In a nutshell, that’s the idea behind “Mountainhead,” (Max), Jesse Armstrong’s mordant satire of tech bros and the power they wield in the era of AI.
Armstrong says none of these characters are intended to be replicas of the IRL tech billionaires. Sorry/not sorry, but I disagree: it’s very clear who each of them is supposed to be.
The excellent Corey Michael Smith plays Ven (aka Elon Musk), the sociopathic plutocrat who has just uploaded new AI tools to Traam, his social networking platforming, which is circulating deepfake videos. “This is so unreal, it’s real!” Ven gushes, as he scrolls through the growing global unrest and economic collapse he is causing. Like Musk, he’s obsessed with a desire to leave Planet Earth, and has a weird, remote relationship with his child (unlike Musk, he has only one, not 14.)
Steve Carrell plays Randall Garrett (aka “Papa Bear”), the elder statesman and the first investor in Traam. Like his alter ego Peter Thiel, “Rando” is interested in New Age-y treatments that prolong life—particularly his own.
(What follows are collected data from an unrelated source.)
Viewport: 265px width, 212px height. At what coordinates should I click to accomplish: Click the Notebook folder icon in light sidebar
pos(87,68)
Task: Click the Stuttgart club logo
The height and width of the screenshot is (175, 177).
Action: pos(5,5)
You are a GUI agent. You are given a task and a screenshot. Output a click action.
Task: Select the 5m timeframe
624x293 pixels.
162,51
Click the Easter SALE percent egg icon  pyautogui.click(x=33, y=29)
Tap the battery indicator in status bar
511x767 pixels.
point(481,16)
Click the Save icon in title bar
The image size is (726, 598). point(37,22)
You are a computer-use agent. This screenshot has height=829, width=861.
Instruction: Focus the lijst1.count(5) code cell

Hugo von Yalk (Jason Schwartzman), the owner of the ski house, is nicknamed “Soups,” short for “soup kitchen.” That’s because with a net worth of only $550 million, he is the only non-billionaire among the four “Brewsters,” as they call themselves. Soups is the Jack Dorsey stand-in who is shopping around a Slo-zo meditation app.
Finally, Ramy Youssef plays Jeff, who has developed a rival AI platform that detects and eliminates deepfakes. Ven wants to buy Jeff’s company to fix the flaws in his own platform, but Jeff is reluctant. After all, the more desperate the world grows, the more valuable Jeff's product might become.
Jeff is an amalgam of Sam Altman, the CEO of OpenAI, and Dario Amodei, Altman’s former VP of research. Amodei left to form his own company, after he became worried about OpenAI’s lack of safety measures.
The movie follows these tech bros as they hike through snowy Deer Valley in orange jumpsuits, nibble on crudités and sip champagne. But it soon becomes clear that one of the four men is not in synch with the goal of ruling the world—and not just the tech world, either.
Like all satires, the film is an exaggeration of the tech-billionaire lifestyle. But its mastery of the group’s too-cool-for-school vocabulary is spot-on. Everything is “cool,” and whatever it takes to achieve “cool” is justified. Quite simply, they believe they’re part of a special class of superhumans for whom rules do not apply and who are clueless about anyone not as wealthy or connected as they are.
“Mountainhead” (rhymes with “Fountainhead.” Get it?) may not be everyone’s cup of Tazo tea. It’s a departure from the usual “hate-the-rich” series because these creeps get even wealthier when it’s all over.
Even if you’ve only been casually following the goings-on of Big Tech, you can see after watching this show how this evil scenario could easily happen. Bravo, Jesse Armstrong who in “Succession” skewered media potentates just as brilliantly. Carry on.